- _Problem requirements_: Beginning with the line that has "808x1268 pixels.", reproduce each remaining line of the data exactly, down to and including the last.

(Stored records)
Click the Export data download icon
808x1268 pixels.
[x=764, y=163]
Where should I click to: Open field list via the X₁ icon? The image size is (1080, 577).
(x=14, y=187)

- _Written reply_:
808x1268 pixels.
[x=764, y=163]
Where should I click to: Open field list via the X₁ icon? The image size is (1080, 577).
(x=14, y=187)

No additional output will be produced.